Apenas supe la noticia de la muerte de Alan Parker no pude evitar recordarlo una y otra vez reaccionando en aquella feroz conferencia de prensa que dio antes del estreno de Evita, cuando alguien --en la enésima crítica disfrazada de pregunta-- le señaló que el entierro había sido en invierno y sin embargo en su película sucedía en verano. “¡Todo lo que señalen ustedes yo ya lo sé!”, gritó enojado, insistiendo en que no había hecho un documental, sino que era un musical y, fundamentalmente, su película. Enseguida se disculpó, diciendo que no estaba acostumbrado a que lo encarasen de esa manera, que como director cuando estaba frente a una sala llena de gente se trataba de actores y técnicos que lo obedecían.

Aquella tarde Parker quiso arreglar las cosas, sacar alguna sonrisa con ese comentario, pero en el obituario publicado en el Times de Londres se puede confirmar que efectivamente era un calentón, conocido por ir al frente ante las críticas. Que las tuvo, y muchas, durante toda su carrera. Su trabajo siempre encendió polémicas: por Fama lo criticaron en su país porque había retratado a los aspirantes a actores de Nueva York y no los de Londres, por Expreso de medianoche lo acusaron de cargar las tintas contra los turcos, de Mississippi en llamas apuntaron que pese a estar centrada en temas raciales todos sus protagonistas principales eran blancos, los irlandeses se quejaron por la forma en que los retrató en Angela’s Ashes. Sobre The Wall se quejó él: dijo que fue una experiencia miserable, porque Roger Waters era tan agradable como un dolor de muelas. No fue el único que pensaba así: sus compañeros de Pink Floyd por aquella época decían lo mismo. Decía que su mejor experiencia cinematográfica había sido con The Commitments: reclutó a los actores en los barrios humildes de Dublin, llegaban al rodaje todos los días por sus propios medios, y estaban fascinados de que el catering fuese gratis.
####
**INSTRUCCIONES DE LA TAREA:** Edite el texto sobre Alan Parker desde «Apenas supe la» hasta «que lo obedecían.» y reprodúzcalo sustituyendo «invierno» por «otoño». Las líneas que aparecen a continuación no son necesarias.
####
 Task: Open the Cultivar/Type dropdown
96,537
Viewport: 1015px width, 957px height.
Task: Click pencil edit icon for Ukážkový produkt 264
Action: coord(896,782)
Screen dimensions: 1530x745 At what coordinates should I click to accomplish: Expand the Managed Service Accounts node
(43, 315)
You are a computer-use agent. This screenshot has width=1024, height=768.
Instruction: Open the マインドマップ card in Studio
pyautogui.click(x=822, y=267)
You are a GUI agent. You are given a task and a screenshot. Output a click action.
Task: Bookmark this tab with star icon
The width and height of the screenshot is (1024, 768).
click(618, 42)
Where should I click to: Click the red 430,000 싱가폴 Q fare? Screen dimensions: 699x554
####
**RESPUESTA A LA TAREA:**
Apenas supe la noticia de la muerte de Alan Parker no pude evitar recordarlo una y otra vez reaccionando en aquella feroz conferencia de prensa que dio antes del estreno de Evita, cuando alguien --en la enésima crítica disfrazada de pregunta-- le señaló que el entierro había sido en otoño y sin embargo en su película sucedía en verano. “¡Todo lo que señalen ustedes yo ya lo sé!”, gritó enojado, insistiendo en que no había hecho un documental, sino que era un musical y, fundamentalmente, su película. Enseguida se disculpó, diciendo que no estaba acostumbrado a que lo encarasen de esa manera, que como director cuando estaba frente a una sala llena de gente se trataba de actores y técnicos que lo obedecían.